## [WRITTEN INSTRUCTION]
Gather every line in the data below that contains the string "icon". Case matters.
** Start of MATERIAL FOR THE TASK **
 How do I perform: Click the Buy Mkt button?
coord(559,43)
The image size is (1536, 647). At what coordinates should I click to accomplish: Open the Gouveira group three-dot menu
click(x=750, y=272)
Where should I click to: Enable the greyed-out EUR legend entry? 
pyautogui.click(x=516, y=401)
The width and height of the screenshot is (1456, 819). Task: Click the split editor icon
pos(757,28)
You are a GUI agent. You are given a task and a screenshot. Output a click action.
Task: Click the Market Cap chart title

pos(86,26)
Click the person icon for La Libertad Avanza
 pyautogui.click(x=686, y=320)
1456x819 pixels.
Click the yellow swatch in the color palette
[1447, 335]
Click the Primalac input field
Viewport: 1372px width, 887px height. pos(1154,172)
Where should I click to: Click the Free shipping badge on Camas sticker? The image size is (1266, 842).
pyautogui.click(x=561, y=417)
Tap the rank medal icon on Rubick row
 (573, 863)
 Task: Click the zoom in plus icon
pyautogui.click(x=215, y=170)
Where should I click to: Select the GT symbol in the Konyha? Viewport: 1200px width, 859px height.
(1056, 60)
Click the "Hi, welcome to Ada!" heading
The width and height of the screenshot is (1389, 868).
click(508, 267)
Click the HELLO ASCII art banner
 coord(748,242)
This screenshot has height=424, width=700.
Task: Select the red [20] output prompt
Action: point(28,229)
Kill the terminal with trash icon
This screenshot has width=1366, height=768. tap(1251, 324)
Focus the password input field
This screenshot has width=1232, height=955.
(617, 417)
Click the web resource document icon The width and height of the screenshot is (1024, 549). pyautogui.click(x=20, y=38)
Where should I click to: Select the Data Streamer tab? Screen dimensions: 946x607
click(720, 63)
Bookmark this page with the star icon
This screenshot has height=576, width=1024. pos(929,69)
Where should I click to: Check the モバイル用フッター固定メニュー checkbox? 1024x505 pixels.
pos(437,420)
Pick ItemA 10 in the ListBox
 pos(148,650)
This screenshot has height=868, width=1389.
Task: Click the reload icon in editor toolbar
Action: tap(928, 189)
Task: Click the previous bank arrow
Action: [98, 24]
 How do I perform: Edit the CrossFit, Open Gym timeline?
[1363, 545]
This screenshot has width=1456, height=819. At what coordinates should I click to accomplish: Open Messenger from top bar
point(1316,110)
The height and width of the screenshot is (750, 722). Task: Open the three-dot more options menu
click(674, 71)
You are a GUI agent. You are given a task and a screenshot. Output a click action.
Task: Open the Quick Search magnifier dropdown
** End of MATERIAL FOR THE TASK **
## [COMPLETED EXERCISE]
The width and height of the screenshot is (1456, 819). Task: Click the split editor icon
Click the person icon for La Libertad Avanza
Tap the rank medal icon on Rubick row
 Task: Click the zoom in plus icon
Kill the terminal with trash icon
Click the web resource document icon The width and height of the screenshot is (1024, 549). pyautogui.click(x=20, y=38)
Bookmark this page with the star icon
Task: Click the reload icon in editor toolbar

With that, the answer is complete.